Два жреца спорят о трактовке Амона. Кто он — бог Солнца или просто баран? Бог Солнца — это все же величественней, но баран — как-то понятней…
Литератор Синухет, уже принятый в высших кругах, но еще не принятый широкой читающей публикой, рассказывает о своей последней поездке в Сирию. Он бежал гуда при Аменемхете и сразу вернулся, узнав, что Аменемхета сменил Сенусерт. Все соглашаются: от Аменемхета немудрено сбежать, а к Сенусерту немудрено вернуться…
Что же, что же принесет Новый год?
Старый, 1970 год, как преступник на колесе, доживает последние минуты. Все умолкают, чтобы полюбоваться его концом.
И вот — конец!
Дверь распахивается — и все облегченно вздыхают.
На пороге стоит Сенусерт Первый, олицетворяя собой Новый год.
Старый, привычный Новый год.
1969 год до нашей эры.
УЛИЦА ВЕЛИКОГО РАМЗЕСА
Между двумя Рамзесами — Четвертым и Пятым — был еще один Рамзес, только номер его в веках не сохранился.
Отличный был Рамзес. Когда он взошел на престол, ему, конечно, сразу стали возводить пирамиду, но Рамзес остановил строительство:
— Не рано ли строить для мертвого, когда живым негде жить?
— Мы не для мертвого, — объяснили строители, — мы для вечно живого.
Но Рамзес объяснил им, что вечно живой подождет, пускай сначала просто живых обеспечат.
Ничего не поделаешь. Стали строить для просто живых. Построили целую улицу и назвали ее улицей Великого Рамзеса.
— Да что ж это такое! — возмутился Рамзес. — У вас что, нет других названий?
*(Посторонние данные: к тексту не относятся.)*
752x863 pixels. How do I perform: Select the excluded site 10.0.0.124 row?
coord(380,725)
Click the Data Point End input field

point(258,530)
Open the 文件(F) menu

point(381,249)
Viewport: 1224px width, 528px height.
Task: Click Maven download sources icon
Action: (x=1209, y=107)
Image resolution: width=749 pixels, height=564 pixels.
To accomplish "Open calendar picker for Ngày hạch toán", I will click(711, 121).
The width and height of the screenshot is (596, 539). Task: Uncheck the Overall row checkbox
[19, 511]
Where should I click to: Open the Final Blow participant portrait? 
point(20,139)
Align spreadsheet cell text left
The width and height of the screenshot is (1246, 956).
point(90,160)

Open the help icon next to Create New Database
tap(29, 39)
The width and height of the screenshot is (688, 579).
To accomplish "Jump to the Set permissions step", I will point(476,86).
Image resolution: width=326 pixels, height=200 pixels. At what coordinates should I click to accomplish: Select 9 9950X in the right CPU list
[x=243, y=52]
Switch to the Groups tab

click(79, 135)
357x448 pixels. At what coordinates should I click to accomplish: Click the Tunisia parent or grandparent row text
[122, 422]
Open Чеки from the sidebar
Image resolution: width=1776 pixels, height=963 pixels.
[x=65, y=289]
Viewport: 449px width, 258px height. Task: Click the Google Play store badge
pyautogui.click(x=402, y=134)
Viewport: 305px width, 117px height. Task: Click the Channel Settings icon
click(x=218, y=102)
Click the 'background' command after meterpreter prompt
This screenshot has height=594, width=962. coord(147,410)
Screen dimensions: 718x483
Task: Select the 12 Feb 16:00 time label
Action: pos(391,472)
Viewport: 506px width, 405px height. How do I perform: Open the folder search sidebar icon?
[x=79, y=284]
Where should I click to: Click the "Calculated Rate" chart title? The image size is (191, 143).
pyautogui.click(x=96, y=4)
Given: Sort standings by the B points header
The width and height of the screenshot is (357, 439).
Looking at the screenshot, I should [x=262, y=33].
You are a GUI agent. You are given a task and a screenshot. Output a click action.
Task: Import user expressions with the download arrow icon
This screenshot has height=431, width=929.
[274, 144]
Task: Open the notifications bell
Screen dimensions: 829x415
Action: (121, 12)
Стали думать строители: как назвать улицу, чтобы вниманием не обидеть царя, но, с другой стороны, и невниманием его не обидеть?
Тут-то и вспомнили о носильщике Рамзесе — ленивом и нерасторопном, но все же Рамзесе. И назвали улицу улицей Великого Носильщика Рамзеса.
— Вот это другое дело, — сказал Рамзес. — Так и надо называть улицы.
Следующую улицу назвали улицей Великого Точильщика Рамзеса. Еще одну улицей Великого Лудильщика Рамзеса.
— Очень хорошо, — похвалил их Рамзес. — И Великий Точильщик, и Великий Лудильщик… Но почему бы не назвать улицу просто: улицей Великого Рамзеса?
АВГИЕВЫ КОНЮШНИ
К длинному списку исторических событий и лиц подошел маленький человек.
— Я Авгий. Поищите на «А».
— А кто вы такой? — спросил секретарь Истории.
— Известно кто — царь! Сын самого бога Солнца.
— Царей много, да не все попадают в Историю. Вы конкретно скажите, каковы ваши дела.
В разговор вмешался помощник секретаря:
— Поищите на «Г». Это тот Авгий, у которого Геракл чистил конюшни.
Секретарь покачал головой:
— Опять этот Геракл! Столько мелюзги потащить за собой в Историю!
ЛАОКООН
Высший совет богов постановил разрушить Трою.
— Подкиньте им троянского коня, — посоветовал Зевс. — Да не забудьте посадить в него побольше греков.
Воля Зевса была исполнена.
— Ну как Троя? Разрушена?
— Пока нет, громовержец. Там у них нашелся какой-то Лаокоон…
— Что еще за Лаокоон?
— Личность пока не установлена. Но этот Лаокоон не советует ввозить в город троянского коня, он говорит, что надо бояться данайцев, даже если они приносят дары.
— Уберите Лаокоона. Личность установим потом.
Воля Зевса была исполнена. Два огромных змея задушили Лаокоона, а заодно и его сыновей.
Смелый троянец умирал как герой. Он не просил богов о пощаде, он только просил своих земляков:
— Бойтесь данайцев, дары приносящих!
— Сильная личность! — похвалил его Зевс, наблюдая с Олимпа за этой сценой. — Такому не жалко поставить памятник.
Воля Зевса была исполнена.
И, учитывая последнюю просьбу Лаокоона — не ввозить в город троянского коня, — ему воздвигли красивый, выразительный памятник: Лаокоон въезжает в город на троянском коне.